Analysis on JDK-8022321 java/lang/ref/OOMEInReferenceHandler.java fails intermittently

Wed Mar 23 20:42:06 UTC 2016

Hi Kim,

Thinking more about your approach. Basically your idea is to detect that 
there are no more unprocessed but pending or enqueued Cleanables by 
timing out on waiting for next Cleanable to be processed. In that case 
the timeout should be reset when each Cleanable is detected to be 
processed so that when there's a "silence" detected for at least the 
whole timeout period, we can claim with enough probability that there 
are no more unprocessed Cleanables either pending or enqueued and that 
we can give up with OOME.

Let me try to see with a prototype if this approach leads to success...

Regards, Peter

On 03/23/2016 08:33 PM, Peter Levart wrote:
> Hi Kim,
>
> On 03/23/2016 07:55 PM, Kim Barrett wrote:
>>> On Mar 23, 2016, at 10:02 AM, Peter Levart<peter.levart at gmail.com>  wrote:
>>> ...so I checked what it would be needed if there was such getPendingReferences() native method. It turns out that a single native method would not be enough to support the precise direct ByteBuffer allocation. Here's a refactored webrev that introduces a getPendingReferences() method which could be turned into a native equivalent one day. There is another native method needed - int awaitEnqueuePhaseStart():
>>>
>>> http://cr.openjdk.java.net/~plevart/jdk9-dev/removeInternalCleaner/webrev.09.part2/
>> I don't think the Reference.awaitEnqueuePhaseStart thing is needed.
>>
>> Rather, I think the Direct-X-Buffer allocation should conspire with
>> the the Direct-X-Buffer cleanups directly to manage that sort of
>> thing, and not add anything to Reference and the reference processing
>> thread.  E.g. the phase and signal/wait are purely part of
>> Direct-X-Buffer.  (I also think something like that could/should have
>> been done instead of providing Direct-X-Buffer with access to
>> Reference.tryHandlePending, but that's likely water under the bridge
>> now.)
>>
>> Something very roughly like this:
>>
>> allocating thread, after allocation failed
>>
>> bool waitForCleanups() {
>>    int epoch = DXB.getCleanupCounter();
>>    long start = startTime();
>>    long timeout = calcTimeout(start)
>>    synchronized (DXB.getCleanupMonitor()) {
>>      while (epoch == DBX.getCleanupCounter()) {
>>        wait(timeout);
>>        timeout = calcTimeout(start);
>>        if (timeout <= 0) break;
>>      }
>>      return epoch != DBX.getCleanupCounter();
>>    }
>> }
>>
>> cleanup function, after freeing memory
>>
>>    synchronized (DBX.getCleanupMonitor()) {
>>      DBX.incCleanupCounter();
>>      DBX.getCleanupMonitor().notify_all();
>>    }
>>
>> Actually, epoch should probably have been obtained *before* the failed
>> allocation attempt, and should be an argument to waitForCleanups.
>>
>> That's all quite sketchy, but I need to do other things today.
>>
>> Peter, care to try filling this in?
>>
>
> There's no need to maintain a special cleanup counter as java.nio.Bits 
> already maintains the amount of currently allocated direct memory (in 
> bytes).

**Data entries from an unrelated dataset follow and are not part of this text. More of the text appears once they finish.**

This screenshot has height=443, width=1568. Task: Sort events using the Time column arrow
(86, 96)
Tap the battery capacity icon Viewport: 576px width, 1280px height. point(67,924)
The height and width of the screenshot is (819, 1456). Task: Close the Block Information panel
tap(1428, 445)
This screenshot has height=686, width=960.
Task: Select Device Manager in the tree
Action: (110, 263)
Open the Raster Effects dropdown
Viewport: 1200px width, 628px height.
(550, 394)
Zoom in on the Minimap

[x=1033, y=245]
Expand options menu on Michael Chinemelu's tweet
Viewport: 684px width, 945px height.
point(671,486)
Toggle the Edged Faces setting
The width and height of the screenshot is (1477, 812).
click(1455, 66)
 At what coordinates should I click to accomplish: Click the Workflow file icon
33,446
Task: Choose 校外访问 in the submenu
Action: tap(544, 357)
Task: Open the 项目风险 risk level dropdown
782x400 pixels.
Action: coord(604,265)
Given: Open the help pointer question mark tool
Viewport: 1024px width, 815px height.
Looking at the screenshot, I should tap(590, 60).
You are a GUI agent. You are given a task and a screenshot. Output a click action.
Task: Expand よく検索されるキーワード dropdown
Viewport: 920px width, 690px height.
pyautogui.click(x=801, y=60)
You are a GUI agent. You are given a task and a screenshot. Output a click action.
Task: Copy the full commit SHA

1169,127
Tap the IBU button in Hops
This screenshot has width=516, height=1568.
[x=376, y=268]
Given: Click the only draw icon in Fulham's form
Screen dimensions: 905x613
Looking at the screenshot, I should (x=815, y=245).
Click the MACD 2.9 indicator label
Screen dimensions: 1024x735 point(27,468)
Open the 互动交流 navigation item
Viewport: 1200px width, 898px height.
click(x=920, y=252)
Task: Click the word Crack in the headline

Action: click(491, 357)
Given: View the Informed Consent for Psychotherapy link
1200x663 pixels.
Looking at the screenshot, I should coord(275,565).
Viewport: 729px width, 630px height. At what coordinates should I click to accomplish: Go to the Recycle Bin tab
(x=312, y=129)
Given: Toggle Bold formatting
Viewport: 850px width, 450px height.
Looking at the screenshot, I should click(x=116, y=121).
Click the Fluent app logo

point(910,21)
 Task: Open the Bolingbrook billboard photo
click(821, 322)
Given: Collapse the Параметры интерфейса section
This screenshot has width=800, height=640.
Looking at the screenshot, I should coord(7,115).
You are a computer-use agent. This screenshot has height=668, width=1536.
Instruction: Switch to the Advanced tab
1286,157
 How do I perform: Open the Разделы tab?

What your suggestion leads to is similar to one of previous 
> versions of java.nio.Bits which waited for some 'timeout' time after 
> invoking System.gc() and then re-tried reservation, failing if it 
> didn't succeed. The problem with such "asynchronous" approach is that 
> there's no right value of 'timeout' for all situations. If you wait 
> for to short time, you might get OOME although there are plenty 
> unreachable but still uncleaned direct buffers. If you wait for to 
> long, your throughput will suffer. There has to be some "feedback" 
> from reference processing to know when there's still beneficial to 
> wait and when there's no point in waiting any more.
>
> Regards, Peter
>